Contractual Cash Obligations
As of June 30, 2014, our total contractual cash obligations were consistent with December 31, 2013.
 
 
 
 
 
 
 
 
 
 
Environmental Matters 
We have incurred and will continue to incur capital, operating and maintenance, and remediation expenditures as a result of environmental laws and regulations.  If these expenditures, as with all costs, are not ultimately reflected in the prices of our products and services, our operating results will be adversely affected.  We believe that substantially all of our competitors must comply with similar environmental laws and regulations.  However, the specific impact on each competitor may vary depending on a number of factors, including the age and location of its operating facilities, marketing areas and production processes.
There have been no significant changes to our environmental matters subsequent to December 31, 2013.
Other Contingencies
We are a defendant in a number of lawsuits arising in the ordinary course of business, including, but not limited to, royalty claims, contract claims and environmental claims.  While the ultimate outcome and impact to us cannot be predicted with certainty, we believe the resolution of these proceedings will not have a material adverse effect on our consolidated financial position, results of operations or cash flows.  
Forward-Looking Statements
This report contains forward-looking statements within the meaning of Section 27A of the Securities Act of 1933, as amended, and Section 21E of the Securities Exchange Act of 1934, as amended. All statements other than statements of historical fact included or incorporated by reference in this report, including without limitation statements regarding our operational, financial and growth strategies, planned capital expenditures and the impact thereof, growth activities and expectations, future drilling plans and expected timing, expected production, planned maintenance activities, enhanced completion designs, share repurchase program, operational outlook, future financial position, liquidity and capital resources, expected additions to our Oklahoma acreage position, the planned sale of our Norway business and the expected proceeds and timing thereof, and the plans and objectives of our management for our future operations, are forward-looking statements. In addition, many forward-looking statements may be identified by the use of forward-looking terminology such as “anticipates,” “believes,” “estimates,” “expects,” “targets,” “plans,” “projects,” “could,” “may,” “should,” “would” or similar words indicating that future outcomes are uncertain. While we believe that our assumptions concerning future events are reasonable, we can give no assurance that these expectations will prove to be correct.

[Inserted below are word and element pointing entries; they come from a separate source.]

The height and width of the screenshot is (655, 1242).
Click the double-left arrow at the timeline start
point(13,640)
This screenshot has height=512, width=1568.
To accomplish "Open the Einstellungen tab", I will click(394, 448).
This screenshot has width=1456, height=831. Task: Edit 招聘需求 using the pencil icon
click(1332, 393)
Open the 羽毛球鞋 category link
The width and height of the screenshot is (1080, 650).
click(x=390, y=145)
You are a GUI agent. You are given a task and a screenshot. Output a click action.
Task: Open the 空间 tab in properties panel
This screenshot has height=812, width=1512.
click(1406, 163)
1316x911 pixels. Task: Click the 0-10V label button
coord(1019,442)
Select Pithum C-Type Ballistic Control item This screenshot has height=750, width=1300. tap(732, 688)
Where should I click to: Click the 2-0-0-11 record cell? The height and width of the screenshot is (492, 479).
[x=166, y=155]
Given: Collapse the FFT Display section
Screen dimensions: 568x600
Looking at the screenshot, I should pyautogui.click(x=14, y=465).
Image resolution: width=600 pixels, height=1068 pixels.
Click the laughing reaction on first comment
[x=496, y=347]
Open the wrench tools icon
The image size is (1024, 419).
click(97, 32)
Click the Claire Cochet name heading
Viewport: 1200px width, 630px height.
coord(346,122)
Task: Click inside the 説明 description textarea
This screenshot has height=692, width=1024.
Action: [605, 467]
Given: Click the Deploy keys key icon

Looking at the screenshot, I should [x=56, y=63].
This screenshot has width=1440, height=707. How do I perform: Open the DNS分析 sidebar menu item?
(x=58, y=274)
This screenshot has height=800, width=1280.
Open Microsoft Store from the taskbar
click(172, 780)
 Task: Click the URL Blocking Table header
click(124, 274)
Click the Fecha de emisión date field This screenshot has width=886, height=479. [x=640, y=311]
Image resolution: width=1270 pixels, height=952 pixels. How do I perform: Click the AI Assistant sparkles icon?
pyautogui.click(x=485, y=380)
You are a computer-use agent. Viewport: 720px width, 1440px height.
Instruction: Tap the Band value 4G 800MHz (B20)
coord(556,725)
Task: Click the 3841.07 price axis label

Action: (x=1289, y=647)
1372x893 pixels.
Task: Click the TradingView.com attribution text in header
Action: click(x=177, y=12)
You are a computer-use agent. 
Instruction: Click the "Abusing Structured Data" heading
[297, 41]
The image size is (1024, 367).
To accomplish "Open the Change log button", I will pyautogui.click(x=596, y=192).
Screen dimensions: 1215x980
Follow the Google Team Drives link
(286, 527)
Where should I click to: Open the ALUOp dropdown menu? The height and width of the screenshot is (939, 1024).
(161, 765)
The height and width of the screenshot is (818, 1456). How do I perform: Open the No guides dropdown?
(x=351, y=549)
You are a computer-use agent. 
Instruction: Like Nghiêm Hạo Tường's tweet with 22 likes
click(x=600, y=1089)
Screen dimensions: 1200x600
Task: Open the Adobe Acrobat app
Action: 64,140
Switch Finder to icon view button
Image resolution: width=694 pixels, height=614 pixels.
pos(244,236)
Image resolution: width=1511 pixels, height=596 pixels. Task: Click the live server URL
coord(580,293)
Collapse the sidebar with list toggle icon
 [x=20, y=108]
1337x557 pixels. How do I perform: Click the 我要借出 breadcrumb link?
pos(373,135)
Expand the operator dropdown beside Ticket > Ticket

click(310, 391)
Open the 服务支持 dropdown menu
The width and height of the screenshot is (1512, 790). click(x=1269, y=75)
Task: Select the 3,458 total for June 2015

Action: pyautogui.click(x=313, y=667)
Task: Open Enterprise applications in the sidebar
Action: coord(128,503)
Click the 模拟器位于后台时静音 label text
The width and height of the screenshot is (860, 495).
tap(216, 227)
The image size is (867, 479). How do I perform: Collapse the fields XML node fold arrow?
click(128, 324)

A number of factors could cause results to differ materially from those indicated by such forward-looking statements including, but not limited to:
conditions in the oil and gas industry, including the level of supply or demand for liquid hydrocarbons and natural gas and the impact on the price of liquid hydrocarbons and natural gas;
changes in political or economic conditions in key operating markets, including international markets;
the amount of capital available for exploration and development;
timing of commencing production from new wells;
drilling rig availability;
availability of materials and labor;
the inability to obtain or delay in obtaining necessary government or third-party approvals and permits;
non-performance by third parties of their contractual obligations;
unforeseen hazards such as weather conditions, acts of war or terrorist acts and the governmental or military response thereto;
changes in safety, health, environmental and other regulations;
other geological, operating and economic considerations; and

34



other factors discussed in Item 1. Business, Item 1A. Risk Factors, Item 7. Management’s Discussion and Analysis of Financial Condition and Results of Operations, Item 7A. Quantitative and Qualitative Disclosures About Market Risk, and elsewhere in our Annual Report on Form 10-K for the year ended December 31, 2013, and those set forth from time to time in our filings with the Securities and Exchange Commission.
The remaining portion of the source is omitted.